Enjeux et effets des dispositifs numériques sur la relation médicale au prisme du traitement du syndrome des apnées du sommeil en période de Covid-19

Le rapport de recherche de ce projet a été présenté au cours d’une matinée d’étude, qui s’est tenue le 20 mai 2022 et a été enregistrée.

Résumé

Le syndrome d’apnées du sommeil constitue une pathologie extrêmement fréquente, posant un défi en matière de santé publique. Ils sont traités en première intention par ventilation en pression positive continue (PPC). Depuis le milieu des années 1990 les PPC sont équipées de mémoire interne qui permet de collecter les données respiratoires des patients, renseignant ainsi à la fois quant à l’efficacité du traitement et à son observance. Ces données étaient collectées par l’intervenant au domicile et transmises au médecin sous forme papier donnant à celui-ci une vision différée rétrospective. Ce dispositif s’est enrichi à partir du milieu des années 2000 de la possibilité pour le médecin de les consulter sur des sites internet sécurisés administrés par les prestataires de santé à domicile (PSAD), permettant de s’affranchir du courrier papier, cependant la temporalité restait celle de l’analyse rétrospective. Depuis cinq ans les machines de PPC sont « communicantes », dotées de technologie permettant d’envoyer quotidiennement les données directement vers des serveurs consultables par les médecins. Réciproquement il est possible à la fois pour le médecin, ou pour le PSAD sur prescription médicale, de modifier le réglage de la machine à distance.

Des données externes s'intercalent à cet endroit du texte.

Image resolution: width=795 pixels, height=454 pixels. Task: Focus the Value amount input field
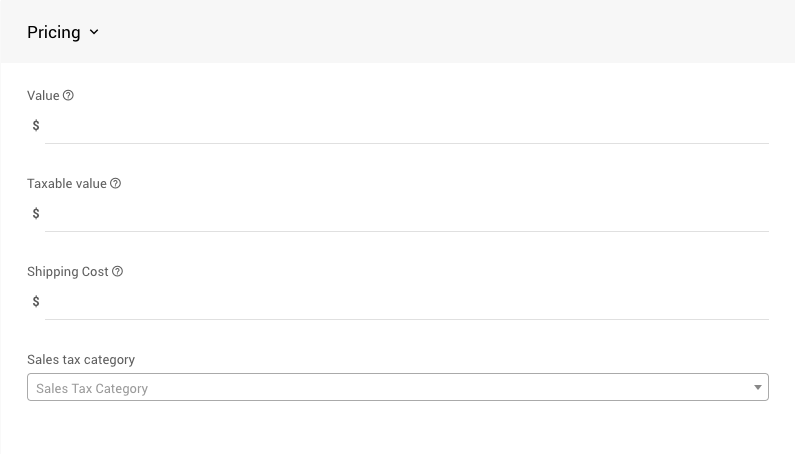coord(406,126)
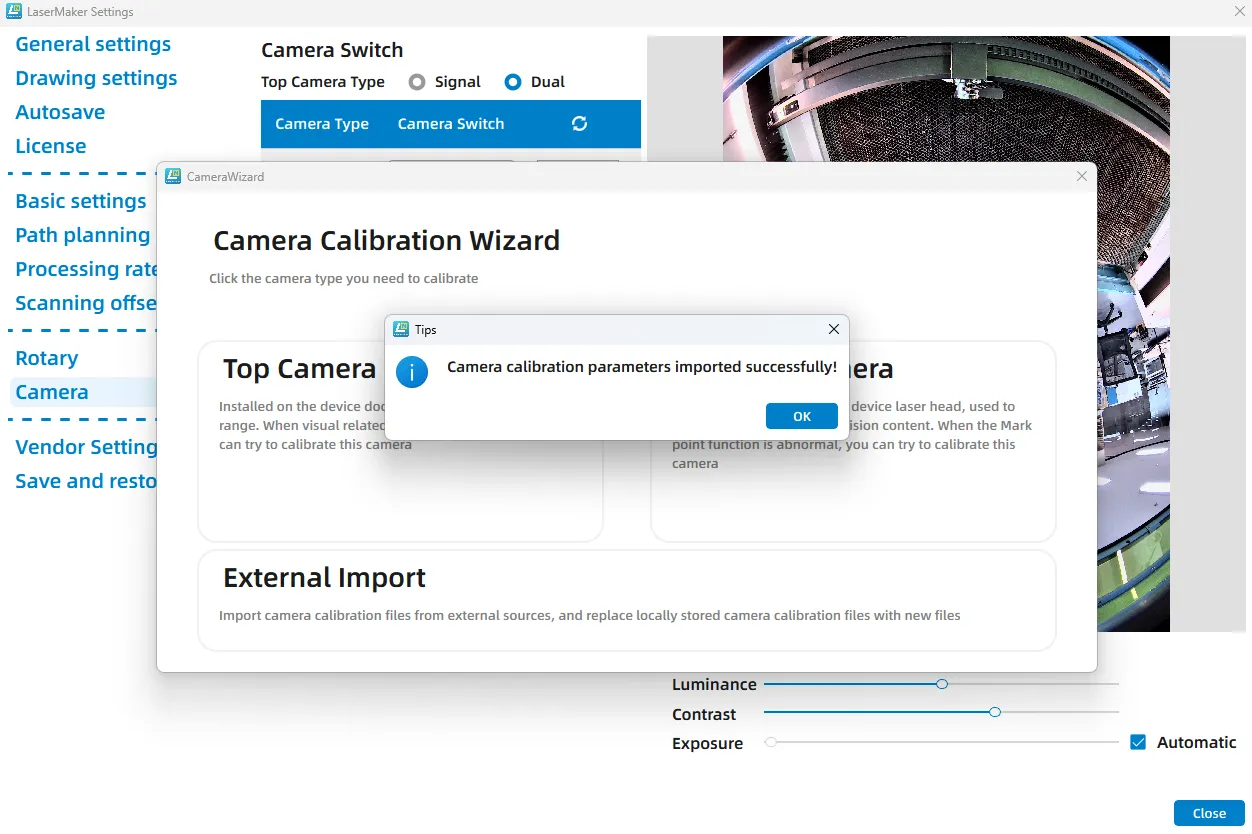Click the CameraWizard title bar icon
This screenshot has height=834, width=1252.
pyautogui.click(x=173, y=176)
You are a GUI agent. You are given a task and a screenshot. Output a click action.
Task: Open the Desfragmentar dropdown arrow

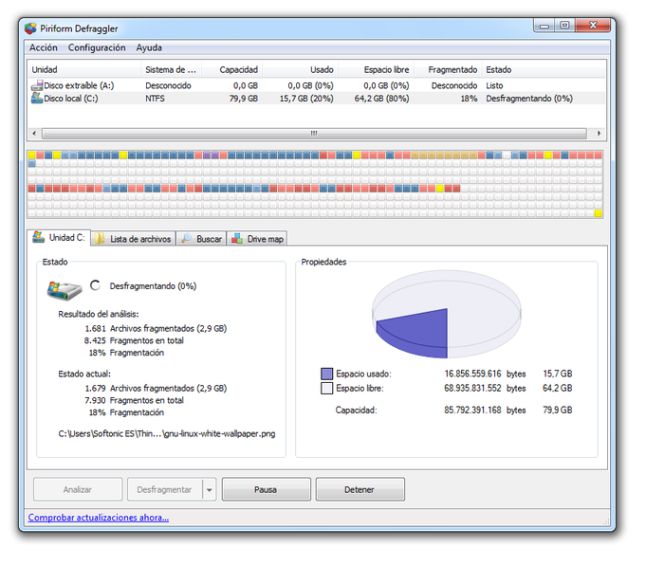[209, 490]
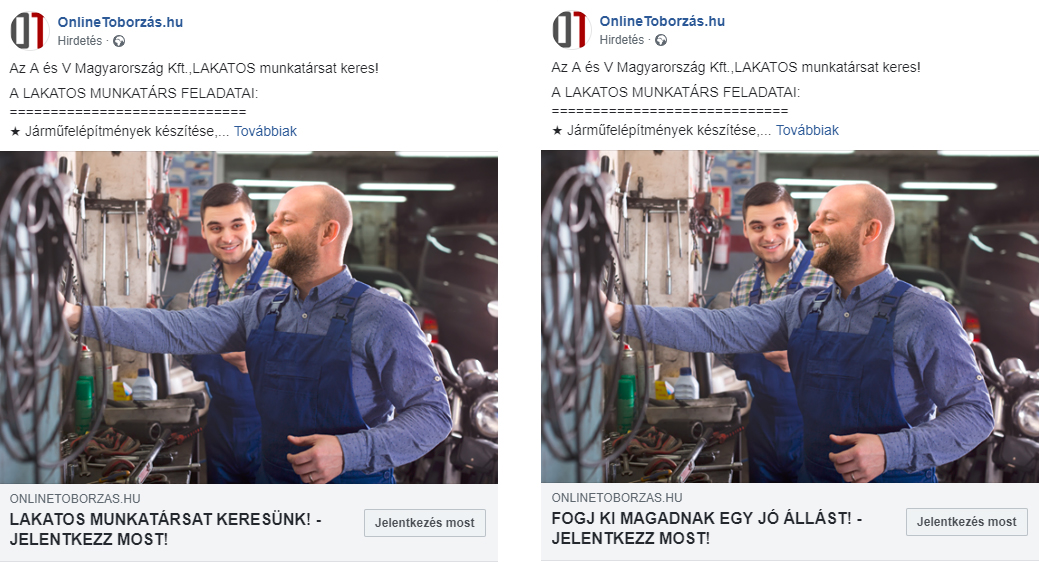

La pandémie de SARS-coV-2 a été un puissant accélérateur de la mise en œuvre de ces dispositifs, en raison des nécessités de distanciation physique imposée par maladie COVID-19. Dans le cadre de PPC, si les médecins ont à leur disposition l’ensemble de toutes les données médicales de leurs patients et doivent décider en fonction, il est prévu d’y introduire des techniques d’intelligence artificielle pour former un système à initiative mixte : la machine fournit à l’humain des informations ou des estimations concernant la « bonne » décision et l’humain décide au final.

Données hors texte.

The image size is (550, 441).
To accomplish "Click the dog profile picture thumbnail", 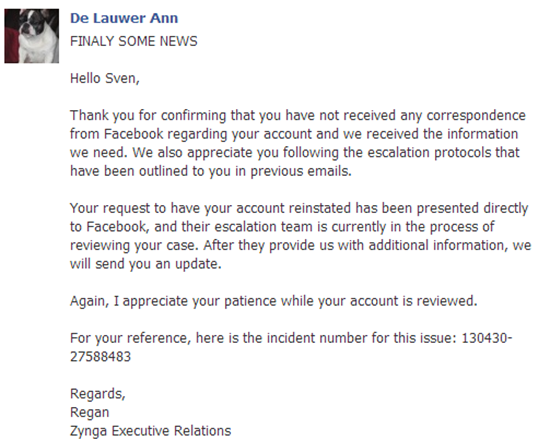I will coord(32,36).
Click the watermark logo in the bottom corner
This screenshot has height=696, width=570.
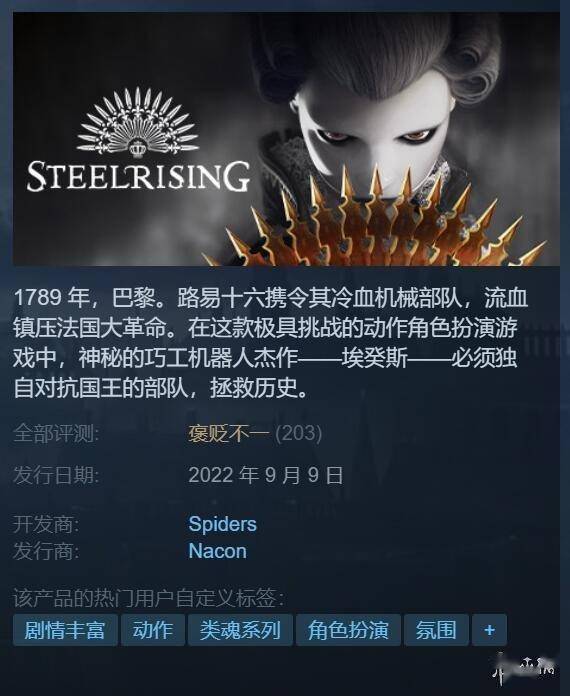[x=524, y=668]
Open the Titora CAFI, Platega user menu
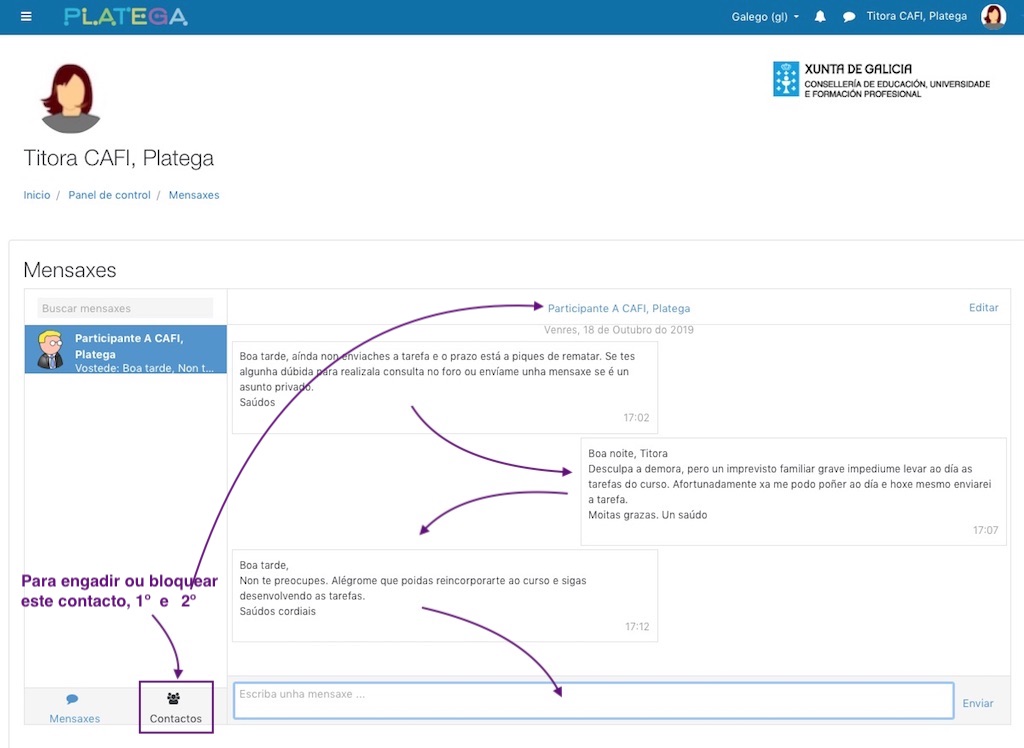The height and width of the screenshot is (748, 1024). (x=916, y=17)
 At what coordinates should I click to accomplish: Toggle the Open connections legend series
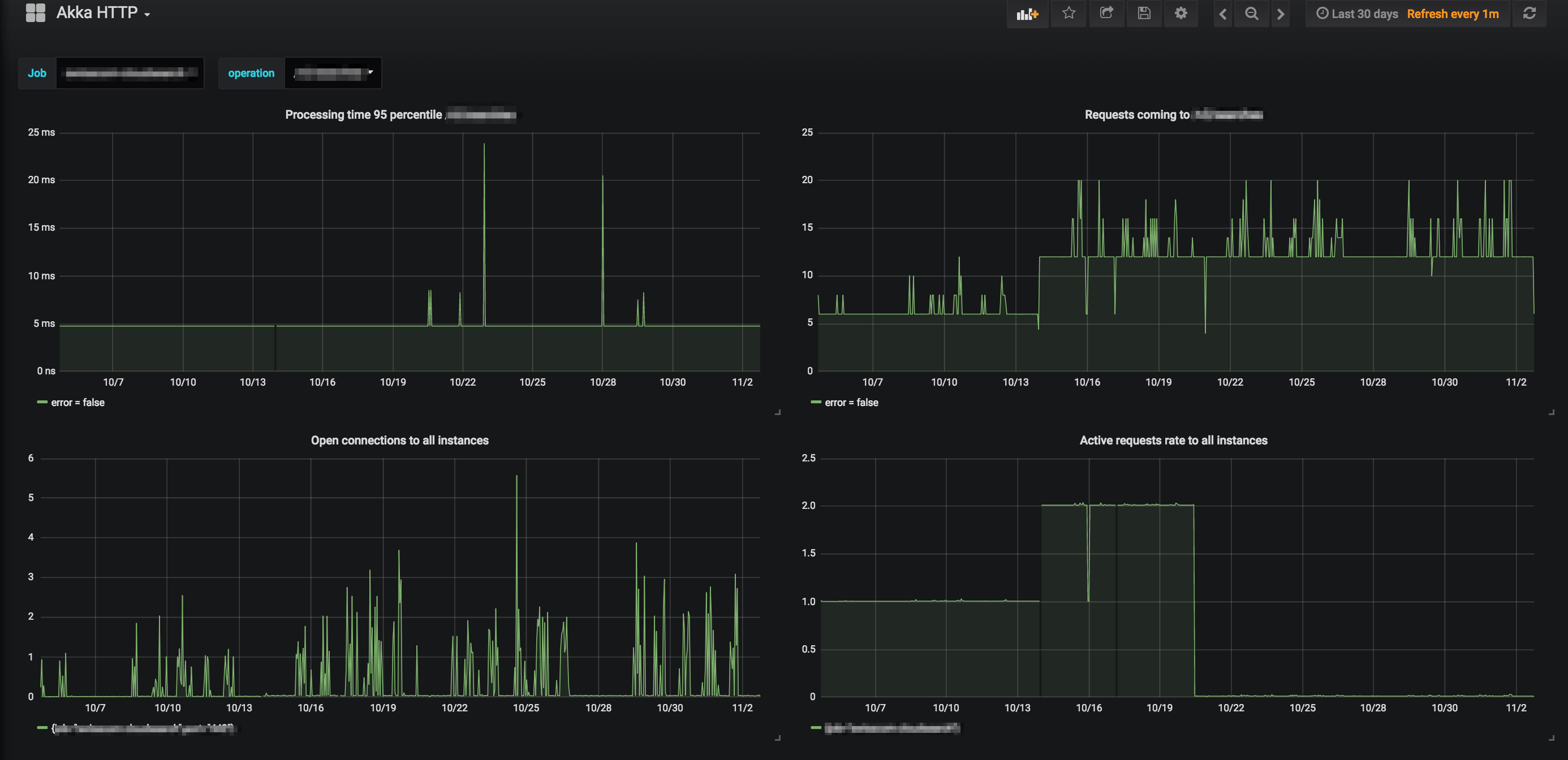click(143, 728)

Cette étude a comme objectif de mener une analyse interdisciplinaire des enjeux et effets des dispositifs numériques dans la relation médecin/patient, spécialement dans le cadre d’une maladie chronique, en prenant avantage de l’augmentation du recours aux dispositifs de télémédecine à l’occasion de la pandémie Covid-19.

FINANCEMENT

Ce projet, déposé par le groupe de travail Santé, numérique et IA du GDR Internet, IA et Société, est financé par l’Institut la Personne en médecine (ILPEM), Université Sorbonne Paris Cité.

Partenaires

Porté par Cristina Lindenmeyer (psychanalyste, professeure de psychopathologie à l’Université Sorbonne Paris Nord, UTRPP), ce projet réunit Yanita Andonova (MCF en sciences de l’information et de la communication, LabSic, Université Sorbonne Paris Nord), Jean-Michel Besnier (professeur émérite de philosophie à Sorbonne Université), Grégory Bonnet (MCF HDR en informatique, GREYC, Université de Caen Normandie), Bénédicte Bévière-Boyer (MCF HDR en droit privé et sciences criminelles, Université Paris 8), Michael Chocron (psychologue clinicien, ATER à l’Université Sorbonne Paris Nord), Jean-Marc Deltorn (chercheur au Centre d’études internationales de la propriété intellectuelle, CEIPI, Université de Strasbourg), Aloïse Quesne (MCF en droit, CRLD, Université Paris-Saclay, Evry Val d’Essonne, membre associé de l’Institut Demolombe, Université de Caen Normandie), Marie-Pia d’Ortho (médecin, professeure à l’Université de Paris, directrice scientifique du Digital Medical Hub, directrice du service de physiologie, explorations fonctionnelles de l’hôpital Bichat-Claude‐Bernard, AP‐HP), Gérard Reynier (psychologue clinicien à l’hôpital Saint-Louis), Geneviève Vidal (MCF HDR en sciences de l’information et de la communication, LabSic, Université Sorbonne Paris Nord).